Littenberg and Plisco hired additional editor Patrick Gallagher to help with the initial editing set-up and the overall visual effects workload, as well as to perform complicated comps throughout the process. Gallagher had worked on Spider-Man, Joy Ride and For Love of the Game. “Patrick’s experience on the Spider-Man films was a great asset in preparing the visual effects,” says Littenberg. “And he was essential in the early stages of editing storyboards and previz before shooting.” In addition, first assistant editor Ceci Hyoun and second assistant editor Bart Breve kept up communication between the editors and the visual effects team.

Patrick Gallagher.

“All our editors, assistants and visual effects editors used Avid Adrenaline or Avid Xpress Pro in the cutting room,” says Gallagher. “Our dailies were shared on a 4TB Avid Unity with fiber and Ethernet connections. We used up to eight Adrenalines and one Xpress Pro sharing media. While on location in Australia, we also used Avid Media Station to tie our telecine operators directly to our Unity. All workstations were Mac G5s running OS X.”

Charlotte’s Web chose the Adrenaline software because it supported intensive editing of visual effects and was faster for rendering, playing real-time effects and importing and exporting QT files. “The Avid effects palette was used extensively for building visual effects shots for screenings and for turning over correct counts to vendors,” explains Gallagher. “Paint, Animatte and ChromaKey tools were used to composite visual effects layers together and remove animatronic wires and animal trainers––who were in practically every shot.”

The Xpress Pro system was chosen for ease of use, simple set-up and portability. “During pre-production, the entire storyboard and previz edit could be contained on a single FireWire drive and laptop,” adds Gallagher. “The director and I had the portability to bring the previz sequence to pre-production meetings and rehearsals on the stage.” Edits were done at 14:1 SD offline resolution. Previews were screened of color-corrected Digibeta outputs. Visual effects and digital intermediate (DI) were at 2K resolution and the output was printed straight from the DI.
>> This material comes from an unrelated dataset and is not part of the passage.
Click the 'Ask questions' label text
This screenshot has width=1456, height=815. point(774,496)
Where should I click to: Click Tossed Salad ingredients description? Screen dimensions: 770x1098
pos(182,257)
Do women editors bring a different viewpoint, approach or sensibility to editing a picture? “No,” says Littenberg. “Every person has his or her own strengths and weaknesses.” Plisco agrees: “There are a lot of wonderful women editors working today and our sensibilities are as varied as any male editor’s might be. It’s a huge responsibility to head an editorial department on a big-budget movie. I like proving the theory wrong that men make better leaders.”